Despite the evident progress of recent months – showing up, it is often said, is half of the game in Southeast Asia – the U.S. continues to face the same challenges in assembling a coalition of nations that share its view both of Chinese perfidy and of the benefits of U.S. primacy. While Southeast Asian nations have serious worries about Beijing’s growing power, particularly those that face the hard edge of its naval clout in the South China Sea, none have any desire to sacrifice the benefits of economic cooperation with China – the primary driver of Chinese influence in the region.
None, bar perhaps the Philippines, have bought into the Biden administration’s ideological framing of competition with China, a fact encapsulated by the upcoming Democracy Summit, to which just four of Southeast Asia’s 11 nations have been invited.

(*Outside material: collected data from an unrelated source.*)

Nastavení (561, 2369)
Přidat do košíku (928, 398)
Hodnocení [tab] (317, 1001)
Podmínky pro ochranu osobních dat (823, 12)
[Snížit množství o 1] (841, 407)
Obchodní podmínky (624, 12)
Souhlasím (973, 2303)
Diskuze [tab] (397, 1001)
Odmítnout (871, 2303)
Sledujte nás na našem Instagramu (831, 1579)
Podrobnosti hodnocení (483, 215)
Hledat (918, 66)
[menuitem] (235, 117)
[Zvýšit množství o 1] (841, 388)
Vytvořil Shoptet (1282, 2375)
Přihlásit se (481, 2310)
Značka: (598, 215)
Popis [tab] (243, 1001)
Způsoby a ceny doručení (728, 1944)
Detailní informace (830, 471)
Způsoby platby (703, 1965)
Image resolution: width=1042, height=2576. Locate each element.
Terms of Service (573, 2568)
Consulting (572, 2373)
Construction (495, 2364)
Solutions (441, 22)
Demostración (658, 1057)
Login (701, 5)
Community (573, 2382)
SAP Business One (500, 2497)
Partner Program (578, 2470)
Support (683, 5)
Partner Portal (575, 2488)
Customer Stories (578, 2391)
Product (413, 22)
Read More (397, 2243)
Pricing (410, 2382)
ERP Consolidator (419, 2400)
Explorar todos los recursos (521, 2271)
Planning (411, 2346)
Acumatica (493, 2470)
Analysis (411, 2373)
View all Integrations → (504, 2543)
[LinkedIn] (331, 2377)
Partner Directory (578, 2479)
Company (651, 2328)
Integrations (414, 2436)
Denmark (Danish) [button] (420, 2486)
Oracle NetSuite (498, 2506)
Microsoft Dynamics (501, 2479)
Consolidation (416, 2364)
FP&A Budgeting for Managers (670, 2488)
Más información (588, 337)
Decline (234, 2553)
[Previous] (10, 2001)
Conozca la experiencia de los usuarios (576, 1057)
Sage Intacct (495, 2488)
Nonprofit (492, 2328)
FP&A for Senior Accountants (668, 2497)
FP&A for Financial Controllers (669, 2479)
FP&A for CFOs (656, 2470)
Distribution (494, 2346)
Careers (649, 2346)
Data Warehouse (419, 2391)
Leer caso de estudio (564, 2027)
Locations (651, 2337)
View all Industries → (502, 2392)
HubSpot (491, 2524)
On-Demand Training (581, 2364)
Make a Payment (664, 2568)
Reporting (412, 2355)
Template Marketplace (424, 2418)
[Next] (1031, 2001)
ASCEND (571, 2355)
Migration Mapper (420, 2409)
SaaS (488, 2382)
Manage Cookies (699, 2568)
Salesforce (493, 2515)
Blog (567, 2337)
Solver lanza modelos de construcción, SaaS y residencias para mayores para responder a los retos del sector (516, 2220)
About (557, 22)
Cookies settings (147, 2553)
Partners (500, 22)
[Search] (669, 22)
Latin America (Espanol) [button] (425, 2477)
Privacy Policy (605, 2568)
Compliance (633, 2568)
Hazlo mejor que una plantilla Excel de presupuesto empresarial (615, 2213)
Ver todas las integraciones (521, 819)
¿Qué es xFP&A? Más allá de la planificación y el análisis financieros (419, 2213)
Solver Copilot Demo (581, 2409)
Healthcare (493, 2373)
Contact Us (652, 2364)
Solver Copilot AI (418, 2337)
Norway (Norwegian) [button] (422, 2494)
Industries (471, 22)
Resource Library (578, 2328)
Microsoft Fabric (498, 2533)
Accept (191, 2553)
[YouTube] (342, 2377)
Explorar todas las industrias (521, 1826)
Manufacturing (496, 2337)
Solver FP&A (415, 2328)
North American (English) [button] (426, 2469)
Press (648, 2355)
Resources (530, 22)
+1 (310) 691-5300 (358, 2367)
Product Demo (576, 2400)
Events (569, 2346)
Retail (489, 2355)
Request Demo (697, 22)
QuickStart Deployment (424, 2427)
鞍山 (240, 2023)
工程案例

As it stands, the region is less interested in stirring rhetoric about freedom and openness than American engagement tuned to its material needs, particularly nations’ desire for a road out of the pandemic-induced economic recession. But as I noted last week in relation to Kritenbrink’s trip, economic engagement remains “the question mark that hangs over Washington’s relationship with the region.” While many U.S. officials now recognize the necessity of an economic strategy in Southeast Asia – indeed, Hunter Marston of the Australian National University said this week that it has become a “frequently repeated axiom” in U.S. foreign policymaking circles – it remains to be seen whether such an approach will eventuate, and if so, how significant it will be,
As Michael Green of the Center for Strategic and International Studies told The Wire China recently, the current approach in the Asia-Pacific “is like having Thanksgiving dinner without turkey, just cranberry sauce and stuffing. Meanwhile,” he added, “China is going in offering (our allies) a steak.”